Your task
Take each line below that has "agent" and copy it.

Data
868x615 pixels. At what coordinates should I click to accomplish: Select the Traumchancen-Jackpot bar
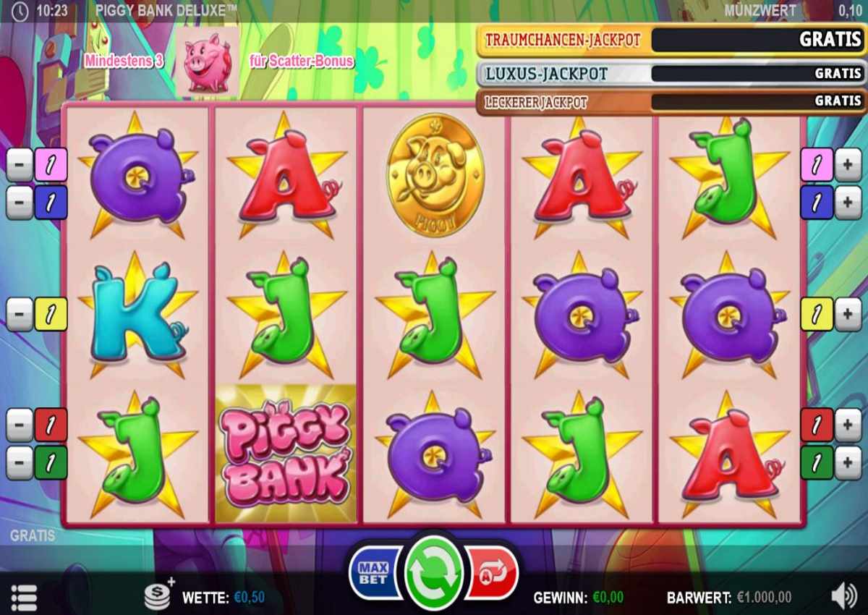tap(671, 41)

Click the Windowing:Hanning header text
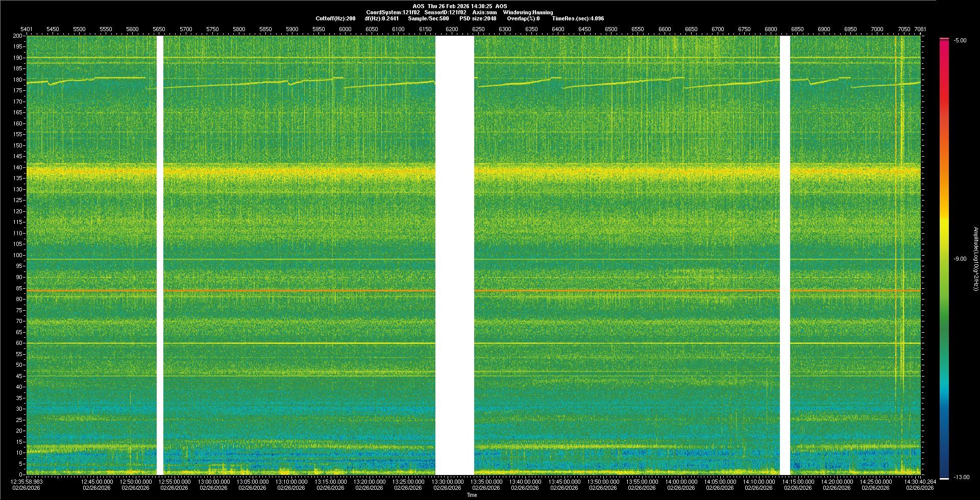(x=528, y=12)
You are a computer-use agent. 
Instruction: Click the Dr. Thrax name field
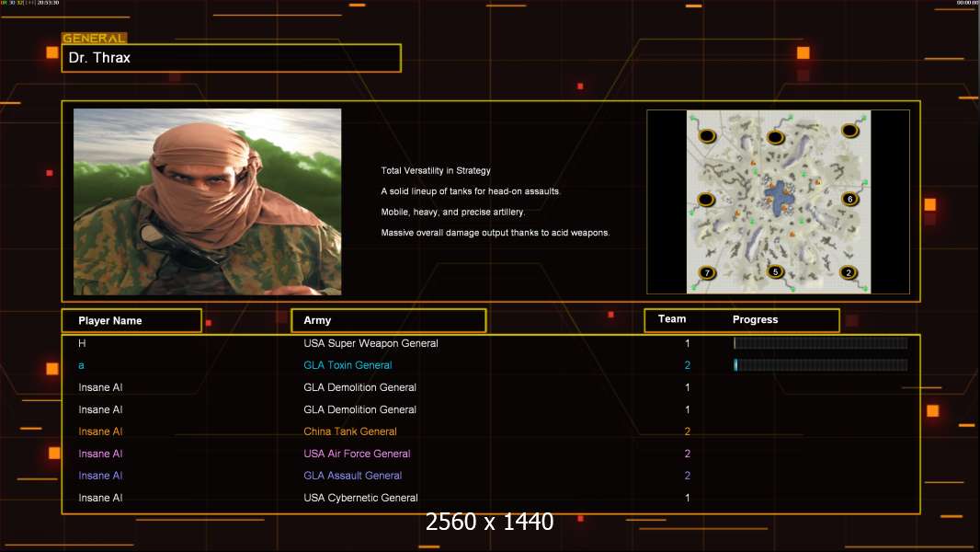tap(231, 58)
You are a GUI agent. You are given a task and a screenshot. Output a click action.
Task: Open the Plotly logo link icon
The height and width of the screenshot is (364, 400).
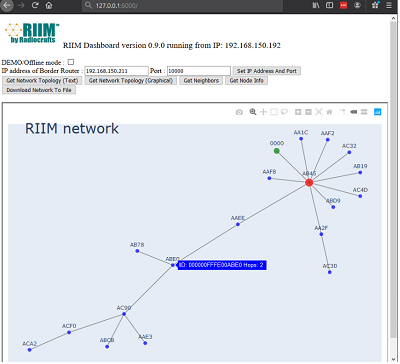[377, 112]
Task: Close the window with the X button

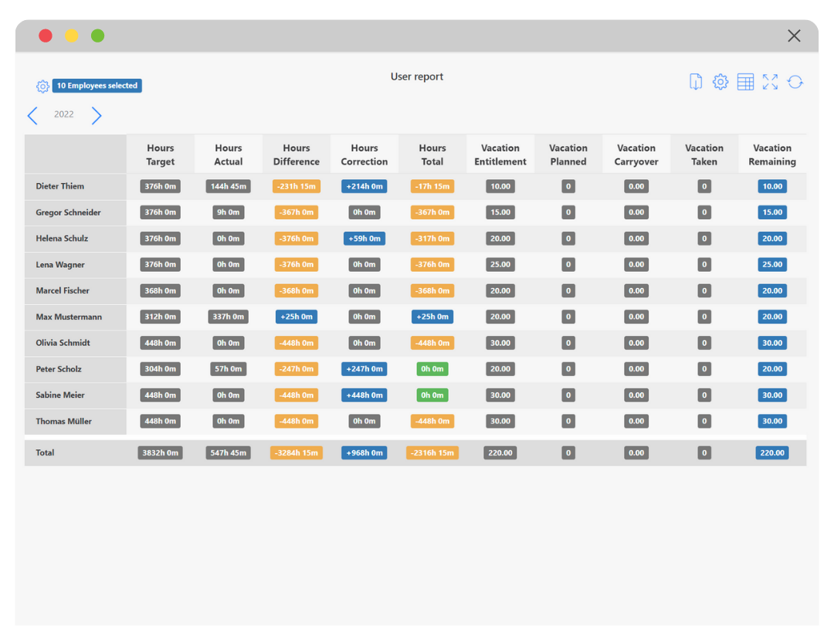Action: (x=794, y=36)
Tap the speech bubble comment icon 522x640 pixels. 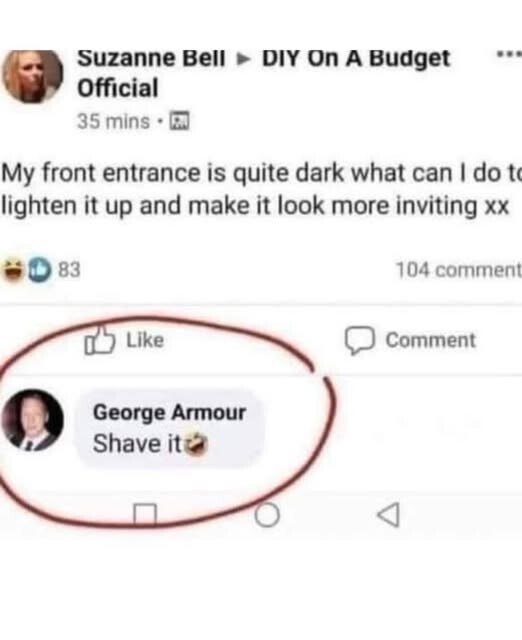360,340
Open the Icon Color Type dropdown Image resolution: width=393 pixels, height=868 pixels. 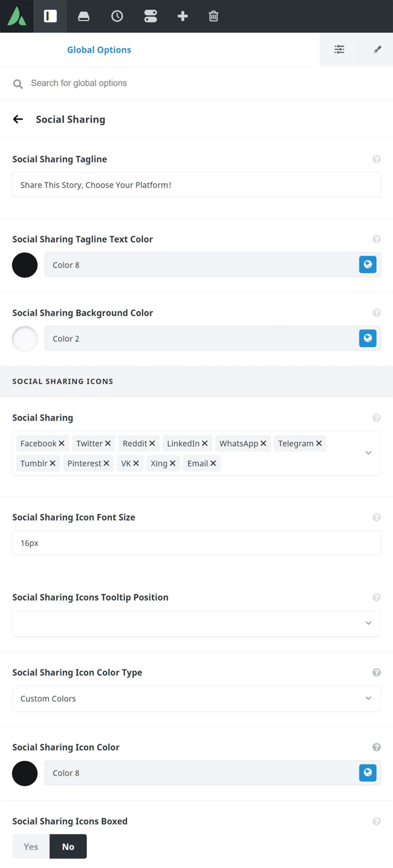196,698
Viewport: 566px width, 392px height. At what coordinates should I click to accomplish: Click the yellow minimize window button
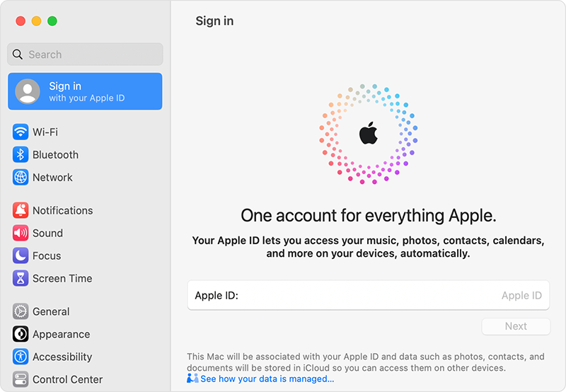36,21
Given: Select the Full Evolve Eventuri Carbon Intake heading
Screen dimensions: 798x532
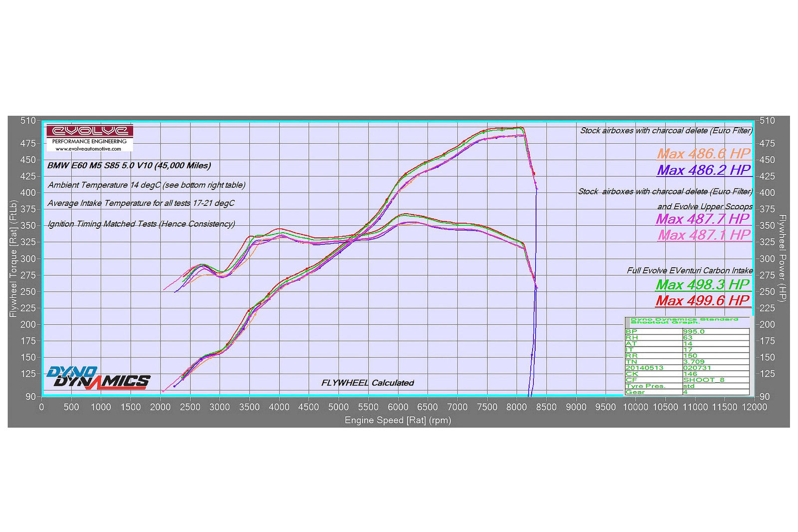Looking at the screenshot, I should tap(689, 270).
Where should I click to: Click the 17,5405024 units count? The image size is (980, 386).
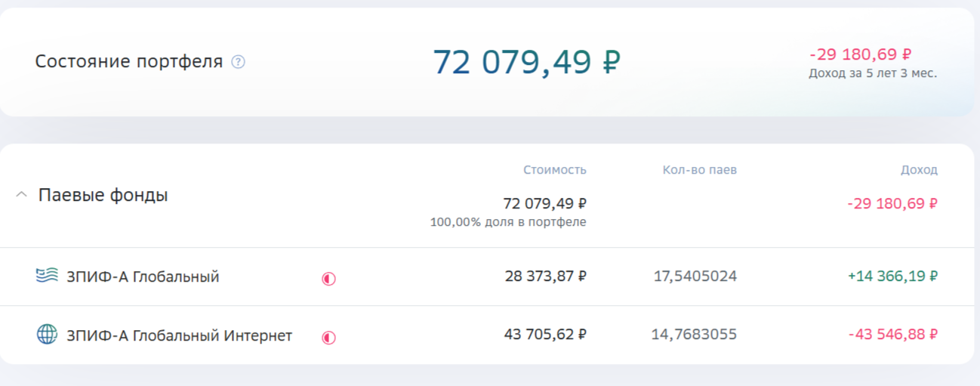click(x=695, y=276)
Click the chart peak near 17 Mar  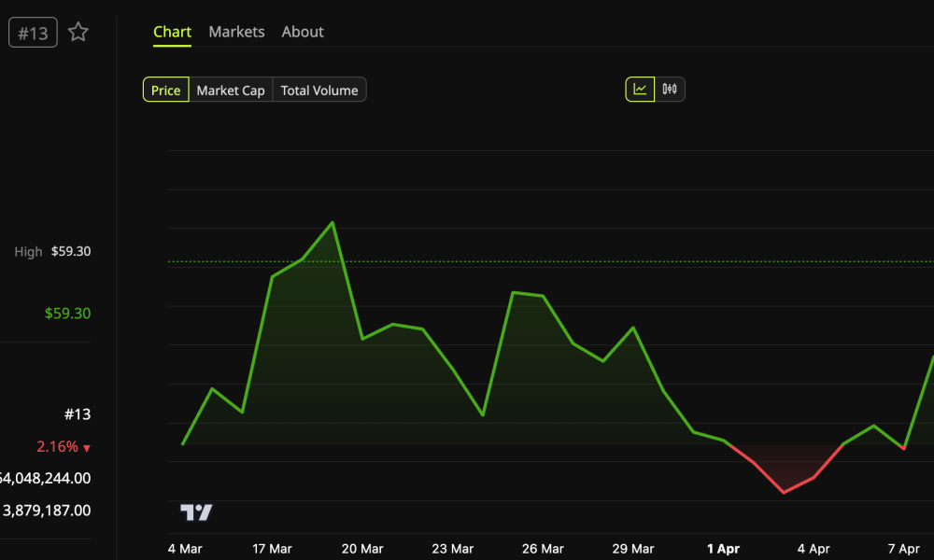tap(333, 222)
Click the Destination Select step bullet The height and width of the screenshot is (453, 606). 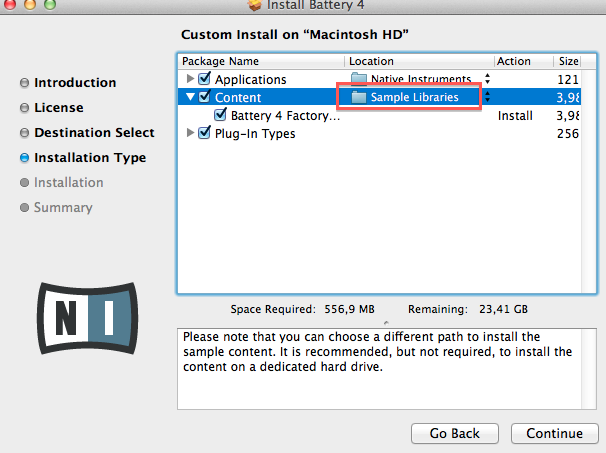tap(24, 133)
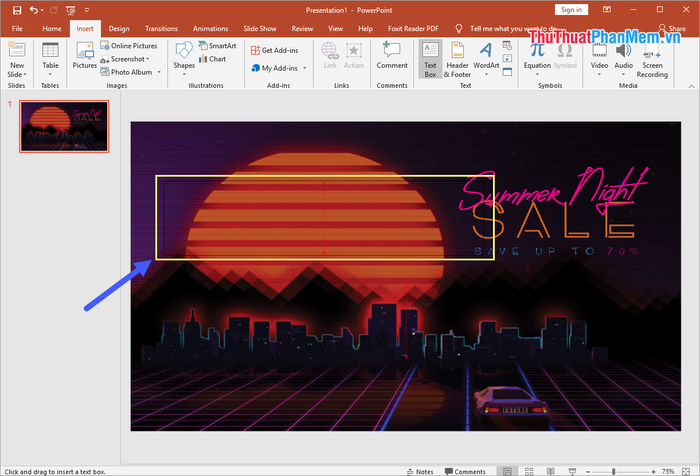Select slide 1 thumbnail in the slide panel

point(64,126)
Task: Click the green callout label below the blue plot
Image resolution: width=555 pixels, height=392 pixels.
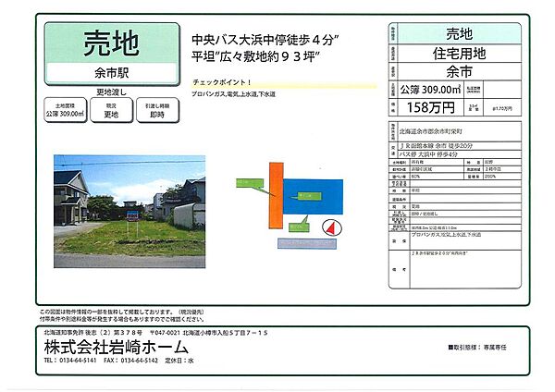Action: click(298, 226)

Written response
You are a computer-use agent. 
You are a GUI agent. You are given a task and a screenshot. Output a click action.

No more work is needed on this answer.